Exercise brief:
Find the line that contains "Disable the 频谱扩展 checkbox". Copy it and every line after it to the end of the material below, exactly, with no pictures.

════

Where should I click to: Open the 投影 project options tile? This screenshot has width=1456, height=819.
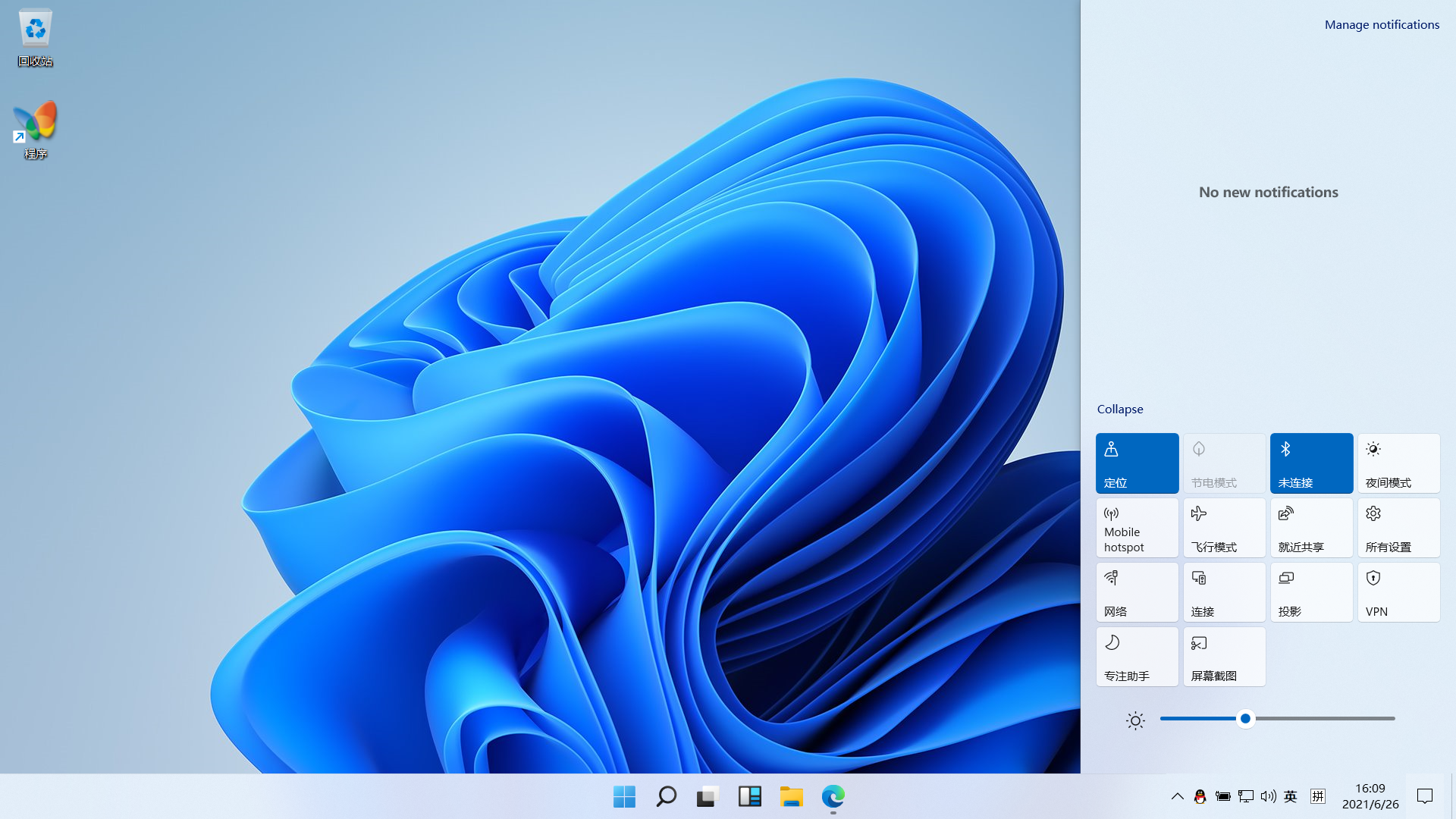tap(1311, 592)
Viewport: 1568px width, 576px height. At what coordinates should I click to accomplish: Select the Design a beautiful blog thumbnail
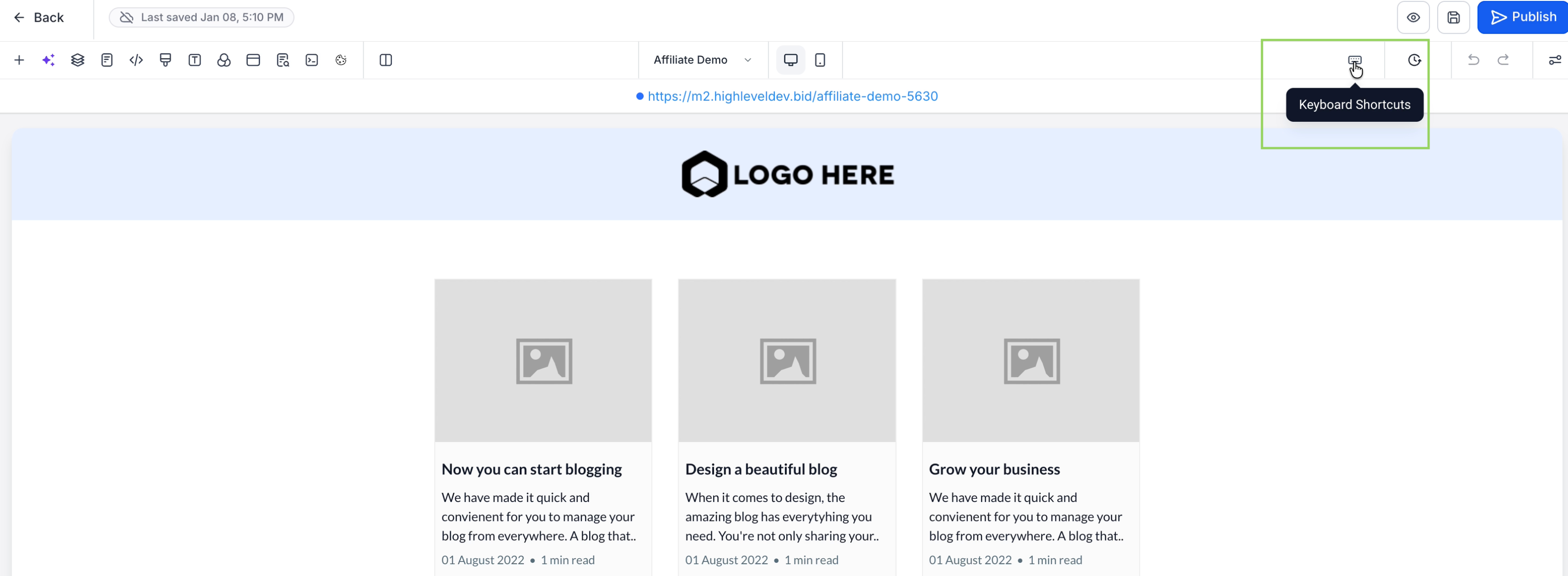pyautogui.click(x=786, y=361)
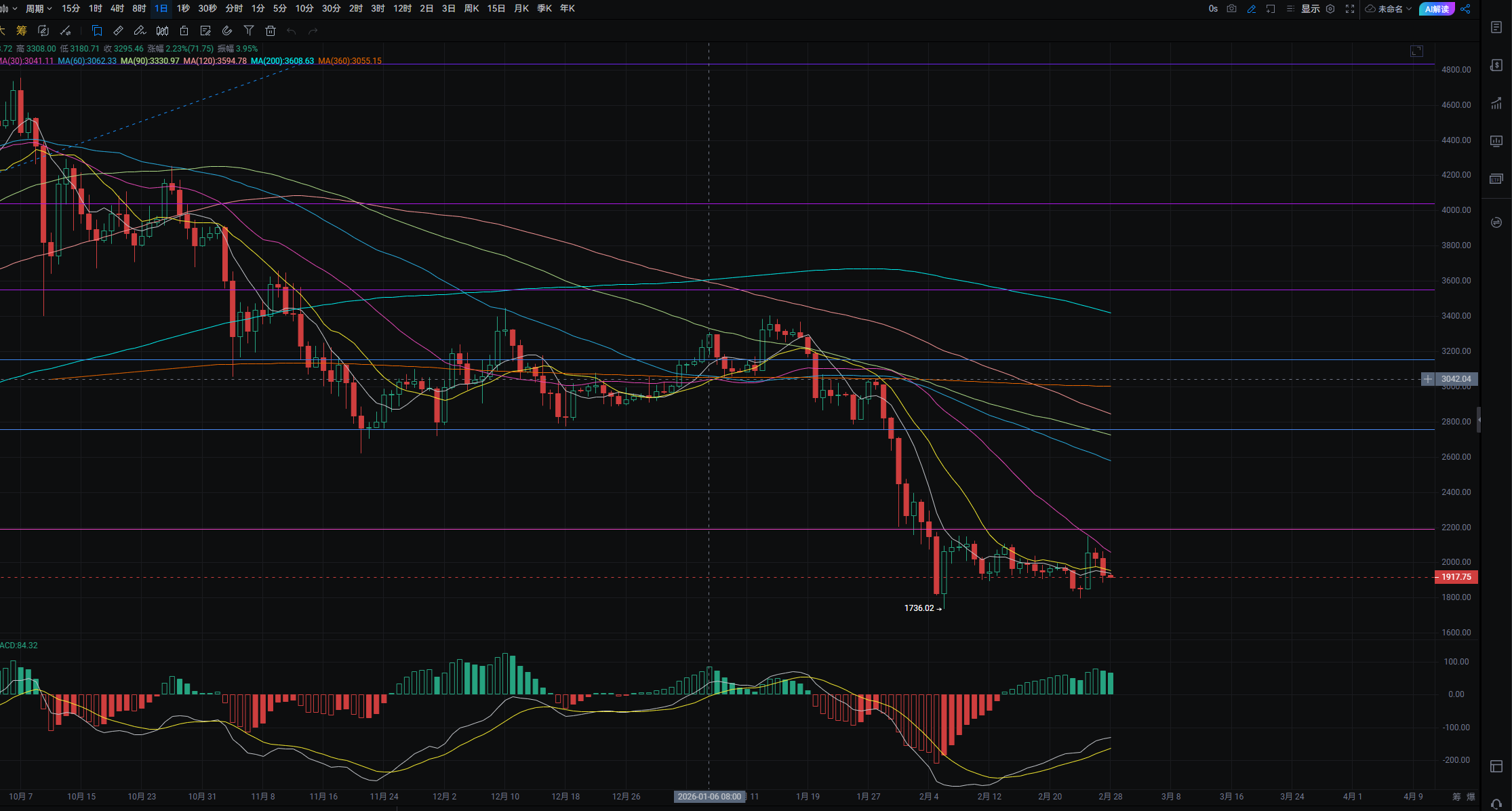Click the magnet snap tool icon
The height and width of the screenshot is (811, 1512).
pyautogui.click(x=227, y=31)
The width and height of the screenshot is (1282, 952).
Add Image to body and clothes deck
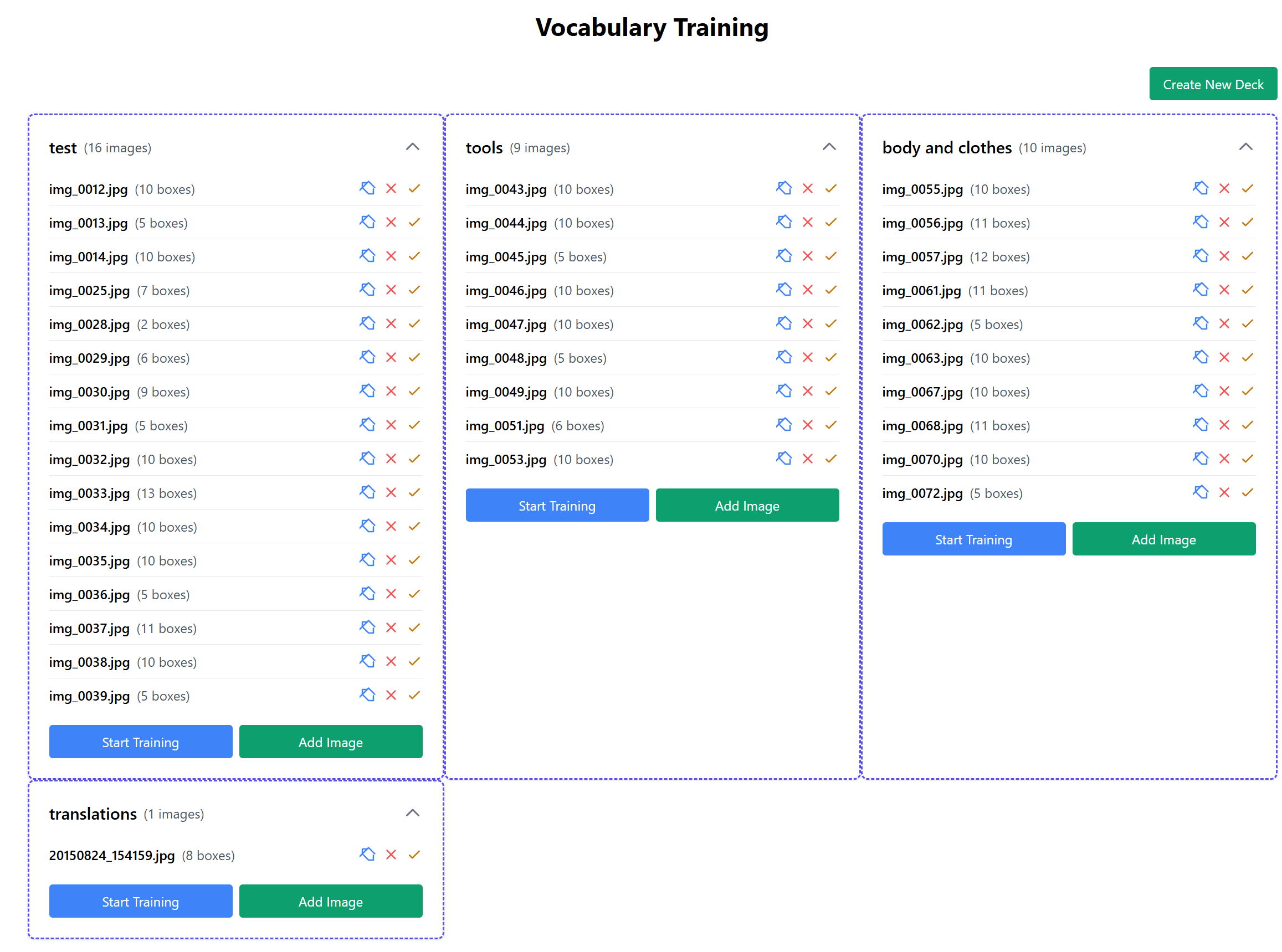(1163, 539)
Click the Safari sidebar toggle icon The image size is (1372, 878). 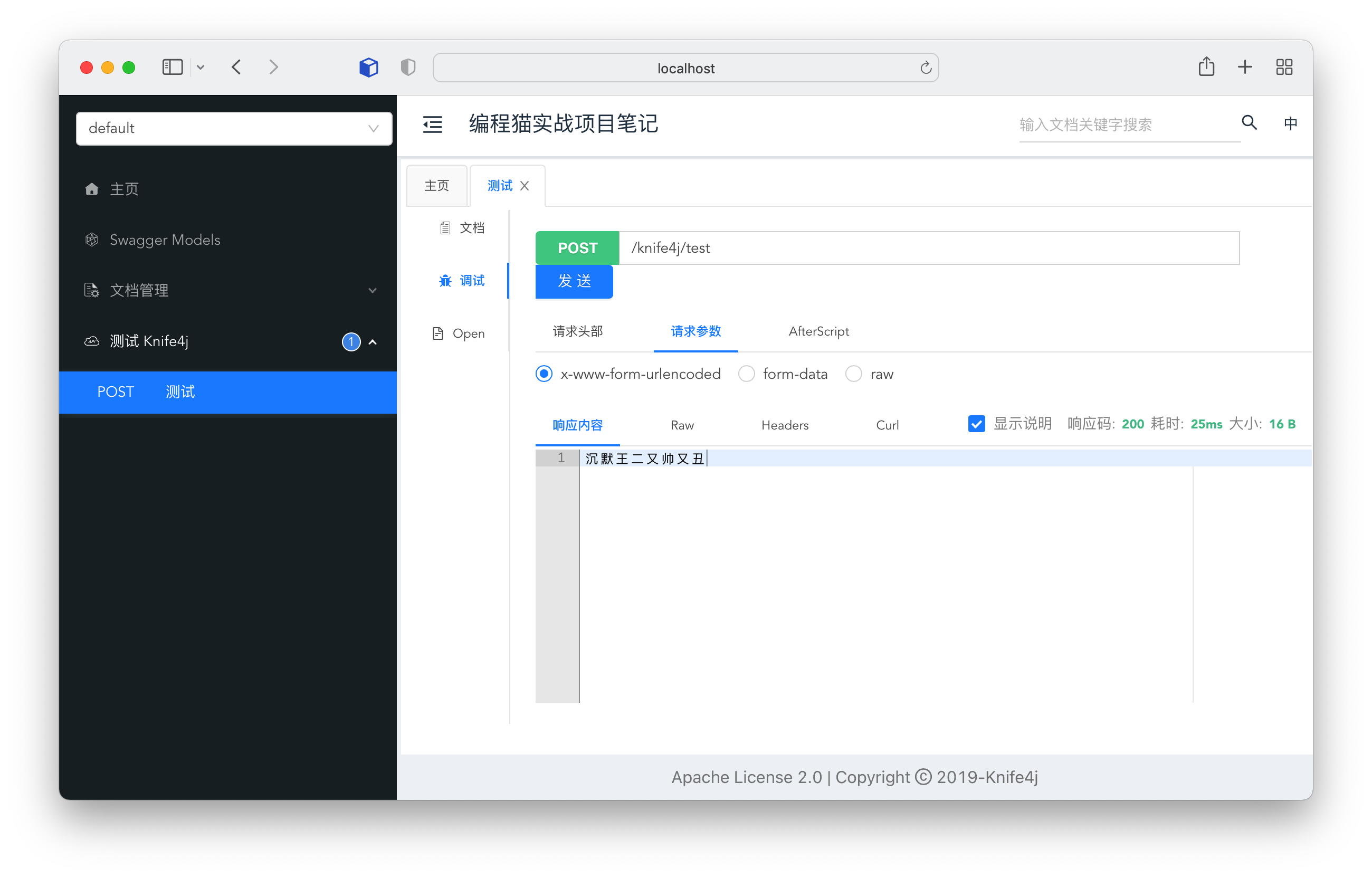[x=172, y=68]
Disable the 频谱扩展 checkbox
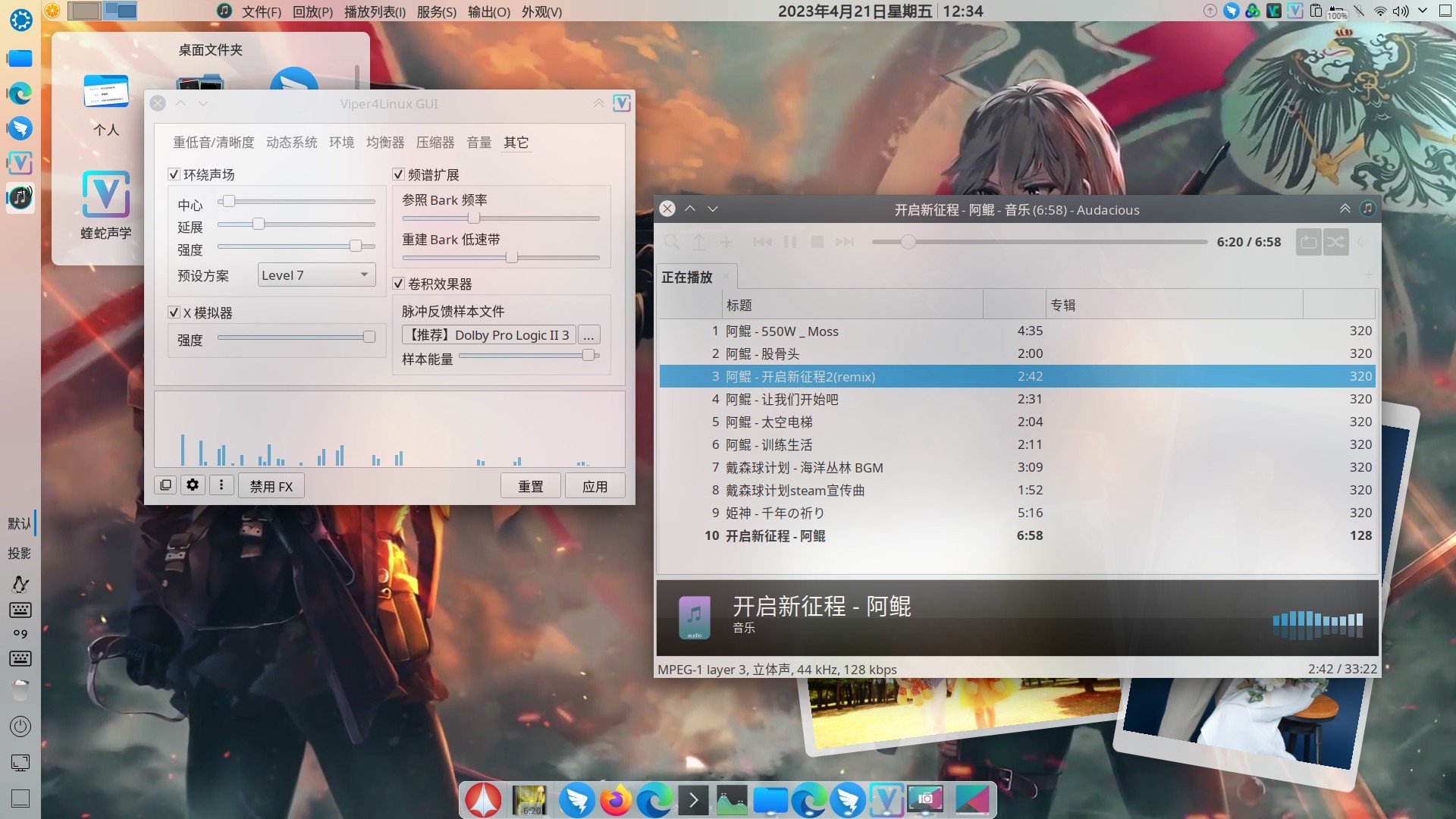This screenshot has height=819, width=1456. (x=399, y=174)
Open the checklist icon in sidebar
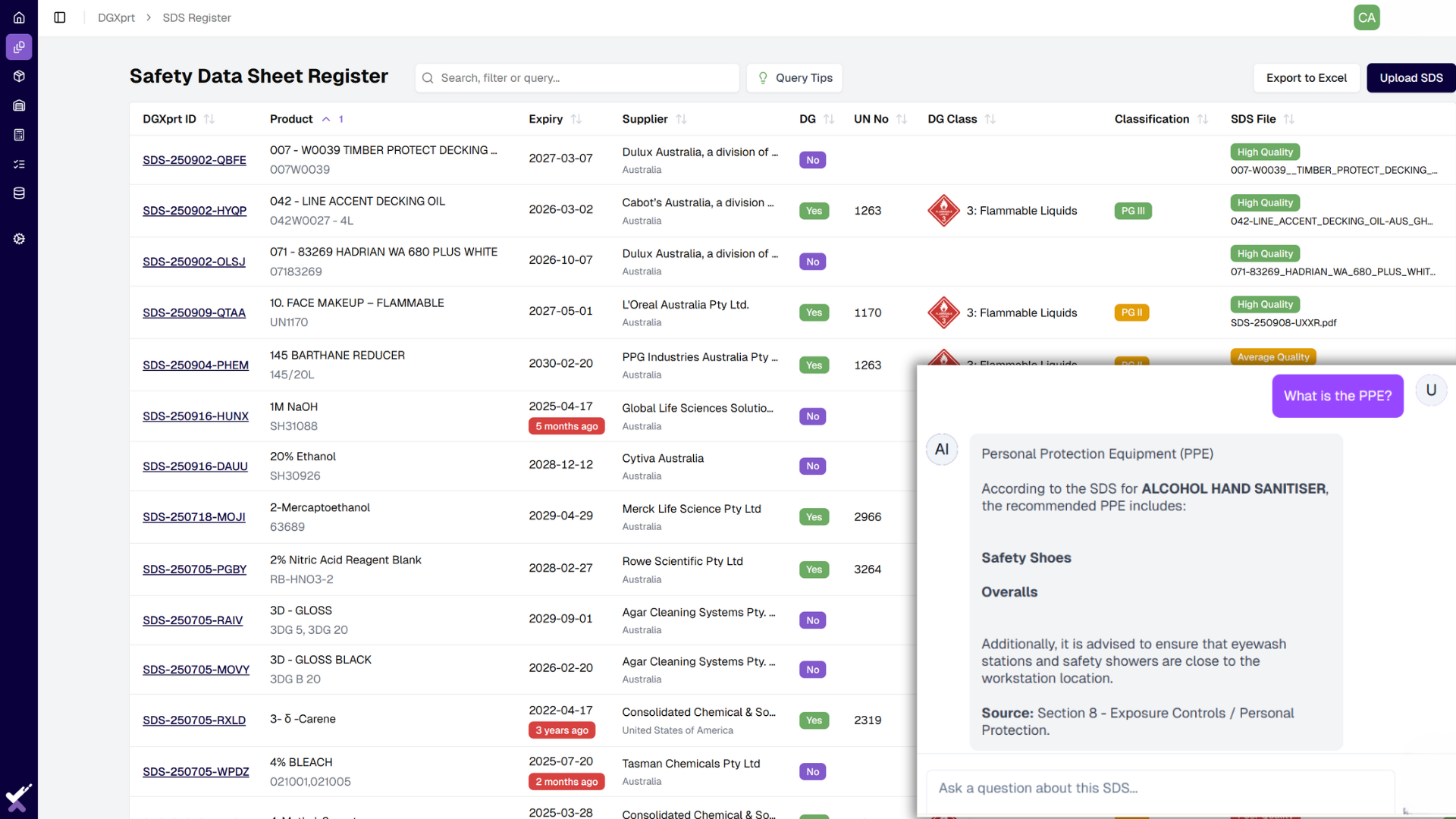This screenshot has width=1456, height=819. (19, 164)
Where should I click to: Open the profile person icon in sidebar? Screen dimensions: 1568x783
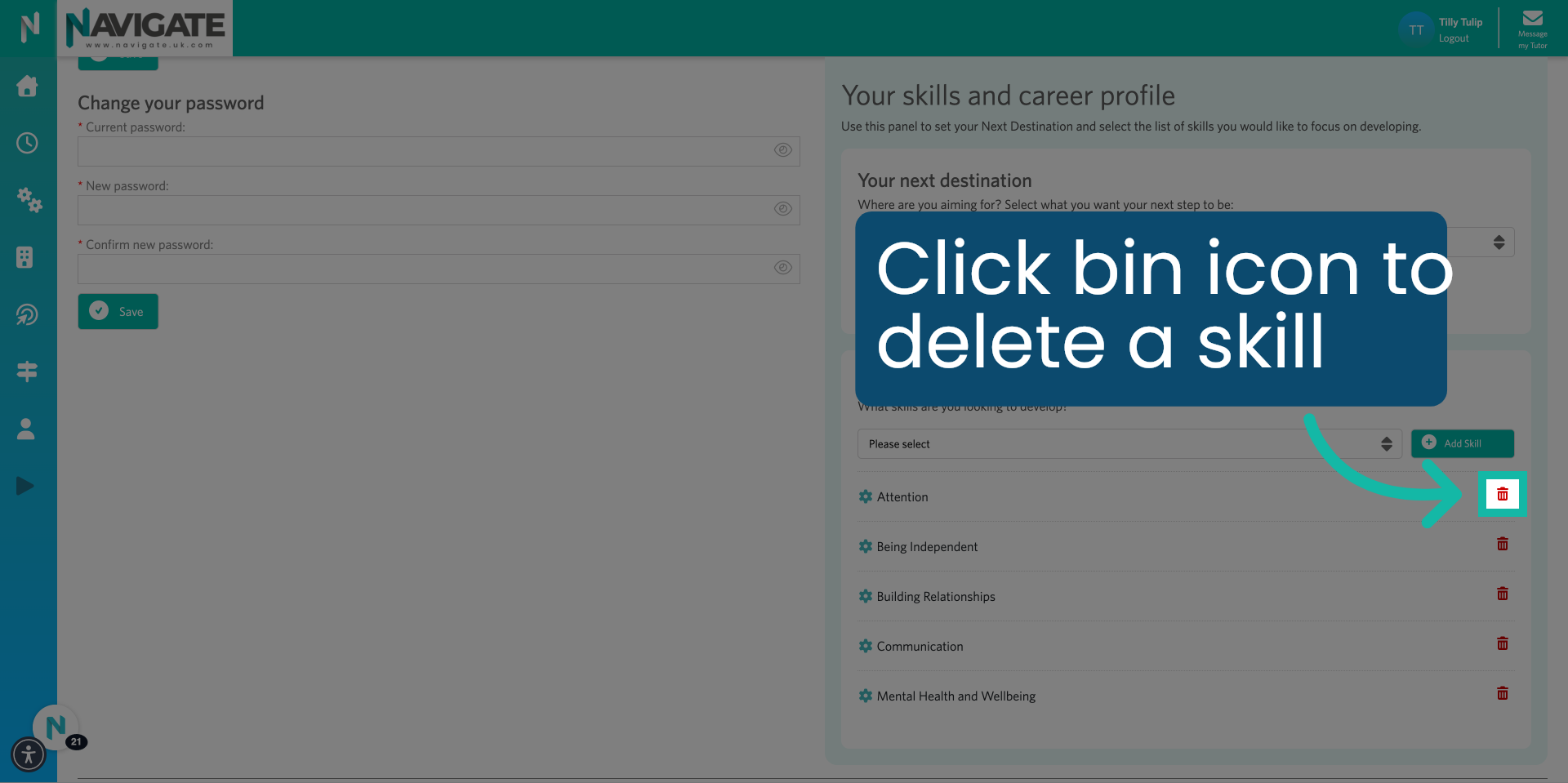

════

Response to this exercise:
Disable the 频谱扩展 checkbox
This screenshot has height=819, width=1456. (x=399, y=174)
Open the checklist icon in sidebar
This screenshot has width=1456, height=819. (19, 164)
Where should I click to: Open the profile person icon in sidebar? Screen dimensions: 1568x783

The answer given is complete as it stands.